Ces prérogatives, différentes dans leur objet mais complémentaires dans leur fonction, rappellent que l’équilibre du rapport assurantiel ne réside pas seulement dans l’obligation d’indemniser : il suppose aussi que l’assureur conserve les moyens de limiter l’exposition au risque et de répercuter la charge du dommage sur son véritable débiteur.

Nous nous focaliserons ici sur le recours subrogatoire de l’assureur.

La question centrale est simple : qui doit, en définitive, porter le poids d’un dommage ? En pratique, c’est l’assureur qui intervient le premier, en exécutant la garantie due à son assuré. Mais cette intervention n’a pas pour objet de créer un gain chez la victime, ni d’effacer la dette du responsable. Le droit cherche donc à organiser le passage de la charge du dommage de celui qui a payé — l’assureur — vers celui qui devait répondre du sinistre — l’auteur ou son assureur de responsabilité.

C’est précisément la fonction du recours subrogatoire. Par ce mécanisme, l’assureur qui a indemnisé son assuré se trouve investi, à due concurrence de son paiement, des droits et actions que celui-ci détenait contre le tiers responsable. La subrogation ne crée pas une créance nouvelle, elle transfère une créance existante : la dette reste identique dans son objet et sa mesure, seul change le titulaire.

En cela, le recours subrogatoire exprime une double exigence : protéger l’assuré, indemnisé sans attendre, et rétablir l’équilibre en faisant peser, in fine, la charge sur le véritable débiteur. Il s’inscrit dans une architecture plus large, où coexistent d’autres instruments de réallocation — action directe, appel en garantie, contribution entre coresponsables — mais il occupe une place singulière : celle de l’« après-paiement », lorsque l’assureur prend la relève de son assuré pour rétablir la juste répartition des responsabilités.

Nous nous focaliserons ici sur les fondements et les principes généraux du recours subrogatoire.

a. Principe du recours subrogatoire

Née du latin subrogare, la subrogation dit l’idée de remplacement. Le droit en connaît deux visages : réelle, lorsqu’une chose en remplace une autre dans un patrimoine ; personnelle, lorsqu’une personne se substitue à une autre dans un rapport d’obligation. C’est cette dernière qui intéresse l’assurance : elle permet que celui qui a payé pour autrui prenne la place du créancier et poursuive le véritable débiteur.

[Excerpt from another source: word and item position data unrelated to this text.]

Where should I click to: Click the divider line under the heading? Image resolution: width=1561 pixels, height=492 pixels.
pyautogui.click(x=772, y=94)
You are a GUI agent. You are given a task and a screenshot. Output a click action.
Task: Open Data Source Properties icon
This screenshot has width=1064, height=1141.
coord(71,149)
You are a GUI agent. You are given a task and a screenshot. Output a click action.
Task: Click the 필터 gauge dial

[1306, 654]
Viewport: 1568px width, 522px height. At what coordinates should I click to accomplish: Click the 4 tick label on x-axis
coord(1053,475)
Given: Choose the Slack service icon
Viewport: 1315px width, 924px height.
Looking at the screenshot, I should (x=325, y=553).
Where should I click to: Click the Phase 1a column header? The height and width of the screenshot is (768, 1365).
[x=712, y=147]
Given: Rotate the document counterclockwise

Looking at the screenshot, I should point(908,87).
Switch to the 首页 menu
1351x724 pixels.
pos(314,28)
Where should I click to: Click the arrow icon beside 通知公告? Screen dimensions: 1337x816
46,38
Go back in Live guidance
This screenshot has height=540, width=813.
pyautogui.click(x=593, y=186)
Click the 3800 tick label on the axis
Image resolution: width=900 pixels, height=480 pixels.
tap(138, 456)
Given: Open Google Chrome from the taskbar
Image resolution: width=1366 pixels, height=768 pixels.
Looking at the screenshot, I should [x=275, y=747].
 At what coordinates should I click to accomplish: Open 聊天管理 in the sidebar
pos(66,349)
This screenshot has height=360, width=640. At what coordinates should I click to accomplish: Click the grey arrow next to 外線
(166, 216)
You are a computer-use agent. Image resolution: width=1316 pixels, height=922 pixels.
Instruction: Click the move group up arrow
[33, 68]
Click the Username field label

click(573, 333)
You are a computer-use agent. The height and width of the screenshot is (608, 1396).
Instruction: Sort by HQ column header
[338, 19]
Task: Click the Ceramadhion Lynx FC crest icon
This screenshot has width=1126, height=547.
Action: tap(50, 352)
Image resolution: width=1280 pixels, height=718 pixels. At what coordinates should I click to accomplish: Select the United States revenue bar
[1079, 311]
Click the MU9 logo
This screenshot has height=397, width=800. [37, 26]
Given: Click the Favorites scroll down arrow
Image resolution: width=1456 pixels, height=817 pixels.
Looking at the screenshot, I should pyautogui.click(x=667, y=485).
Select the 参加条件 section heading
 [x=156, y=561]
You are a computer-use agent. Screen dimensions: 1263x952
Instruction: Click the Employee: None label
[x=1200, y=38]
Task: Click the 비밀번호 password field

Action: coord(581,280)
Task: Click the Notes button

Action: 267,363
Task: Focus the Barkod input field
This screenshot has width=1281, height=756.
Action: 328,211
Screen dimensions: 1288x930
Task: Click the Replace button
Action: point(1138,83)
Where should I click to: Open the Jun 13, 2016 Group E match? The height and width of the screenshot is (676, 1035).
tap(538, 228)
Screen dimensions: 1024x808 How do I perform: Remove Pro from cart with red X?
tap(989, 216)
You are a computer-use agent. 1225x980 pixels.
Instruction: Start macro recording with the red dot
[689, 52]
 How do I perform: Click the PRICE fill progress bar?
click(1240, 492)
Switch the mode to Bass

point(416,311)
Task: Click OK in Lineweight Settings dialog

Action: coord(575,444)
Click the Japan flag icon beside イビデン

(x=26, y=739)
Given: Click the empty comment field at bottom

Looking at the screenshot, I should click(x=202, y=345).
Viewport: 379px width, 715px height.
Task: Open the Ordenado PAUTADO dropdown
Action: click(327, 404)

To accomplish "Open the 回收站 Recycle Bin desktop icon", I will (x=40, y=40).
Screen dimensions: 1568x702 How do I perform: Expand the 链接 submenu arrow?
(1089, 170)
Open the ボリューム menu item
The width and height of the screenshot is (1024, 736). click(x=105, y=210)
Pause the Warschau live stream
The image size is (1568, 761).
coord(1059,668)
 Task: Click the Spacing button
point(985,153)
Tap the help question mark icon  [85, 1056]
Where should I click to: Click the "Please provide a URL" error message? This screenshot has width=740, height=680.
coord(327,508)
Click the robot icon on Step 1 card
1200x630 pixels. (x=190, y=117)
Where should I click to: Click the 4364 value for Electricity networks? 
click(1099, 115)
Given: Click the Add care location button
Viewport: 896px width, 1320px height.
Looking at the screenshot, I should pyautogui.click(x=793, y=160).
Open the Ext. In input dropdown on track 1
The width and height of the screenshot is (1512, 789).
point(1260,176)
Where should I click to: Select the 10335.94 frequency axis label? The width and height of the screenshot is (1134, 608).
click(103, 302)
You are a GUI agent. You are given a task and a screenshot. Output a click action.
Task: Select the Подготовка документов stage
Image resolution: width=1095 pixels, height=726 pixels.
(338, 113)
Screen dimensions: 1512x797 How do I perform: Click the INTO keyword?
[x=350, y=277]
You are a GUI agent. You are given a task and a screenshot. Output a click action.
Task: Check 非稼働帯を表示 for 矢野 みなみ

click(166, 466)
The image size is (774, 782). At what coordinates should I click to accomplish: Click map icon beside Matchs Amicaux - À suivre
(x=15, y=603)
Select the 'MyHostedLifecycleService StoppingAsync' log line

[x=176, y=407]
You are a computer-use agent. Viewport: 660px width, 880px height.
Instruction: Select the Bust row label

En assurance de dommages, le mécanisme est d’une grande simplicité (C. assur., L.121-12). Dès qu’il a versé l’indemnité, l’assureur est subrogé “à concurrence du paiement” dans les droits et actions de l’assuré contre le tiers responsable (C. assur., L.121-12). Concrètement : le paiement éteint la dette de l’assureur envers son assuré ; dans le même temps, la créance que l’assuré détenait contre le responsable est transférée à l’assureur, avec ses accessoires (sûretés, prescriptions, etc.), et seulement dans la limite des sommes réglées (C. civ., 1346 s.).

Face à l’assureur subrogé, le tiers répond comme il répondrait à l’assuré : mêmes défenses, mêmes limites, rien de plus, rien de moins (C. civ., art. 1346-5). Il peut ainsi discuter le quantum, opposer la compensation, invoquer un partage de responsabilité et toutes exceptions inhérentes à la dette. Symétriquement, l’assuré indemnisé perd qualité à agir pour la part payée ; il ne conserve que le reliquat (franchise, insuffisance d’indemnité). En cas de paiement partiel, la loi protège le créancier d’origine : nul n’est censé s’être subrogé contre soi (nemo contra se subrogare censetur) ; l’assuré exerce par préférence ses droits pour ce qui lui reste dû, l’assureur venant après lui (C. civ., art. 1346-3).

Parce qu’elle n’est que l’accessoire d’un paiement, la subrogation ne transmet la créance qu’à due concurrence des sommes réglées ; les intérêts dus au subrogé obéissent, en principe, au taux légal à compter d’une mise en demeure, sauf convention nouvelle (C. civ., art. 1346-4). Pour le débiteur, la subrogation devient opposable lorsqu’il en a été notifié ou qu’il en a pris acte ; pour les tiers, elle produit effet dès le paiement (C. civ., art. 1346-5). Tout l’équilibre tient là : préserver le débiteur contre une aggravation de sa situation, sans frustrer l’équité qui commande que le payeur final ne soit pas celui qui n’était pas responsable.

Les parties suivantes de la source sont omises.